Einige Fraktionssprecher berichteten über Unbehagen in ihren Reihen. Von einem «unguten Gefühl bezüglich Solidarität» sprach ein Mitglied des Grossen Kirchenrats. Es sei ein Akt im Widerspruch zu den aktuellen Tendenzen. An anderen Orten werden Kirchgemeinden zusammengelegt.
Trotzdem stimmte das Parlament der Reformierten Kirche Luzern nach kurzer Debatte grossmehrheitlich den Austrittsverträgen zu, die zu akzeptablen Bedingungen ausgehandelt worden waren.

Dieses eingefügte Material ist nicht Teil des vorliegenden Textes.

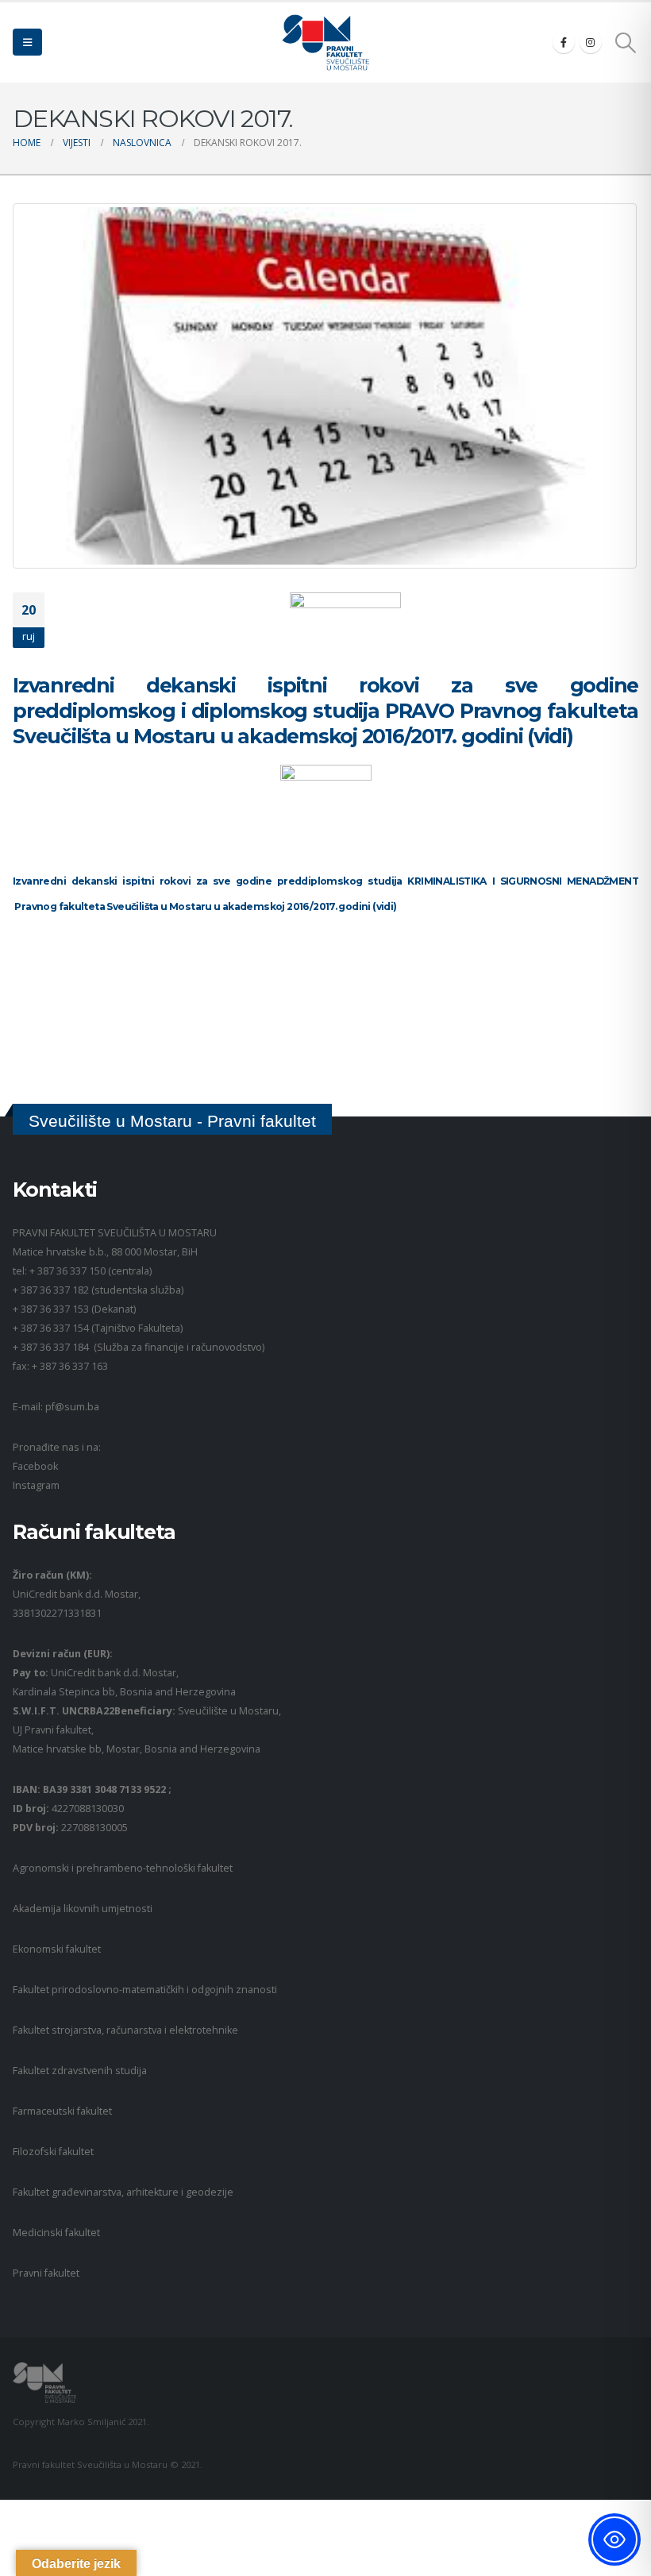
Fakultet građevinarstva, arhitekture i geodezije (123, 2192)
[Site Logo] (325, 42)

Noch zwei demokratische Hürden
Wie es in der Medienmitteilung weiter heisst, wurde zudem die Teilrevision der Gemeindeordnung diskussionslos verabschiedet, mit der sowohl der Kirchenvorstand als auch der Grosse Kirchenrat verkleinert werden sollen. Dies ist Teil einer Kostenreduktion, bei der 800’000 Franken einzusparen sind.
Die Mitglieder der Reformierten Kirche Luzern werden voraussichtlich am 11. September über die beiden Austrittsverträge sowie die Teilrevision der Gemeindeordnung an der Urne befinden. Den Austritten der Teil-Kirchgemeinden muss zum Schluss auch noch die Synode der Kantonalkirche zustimmen.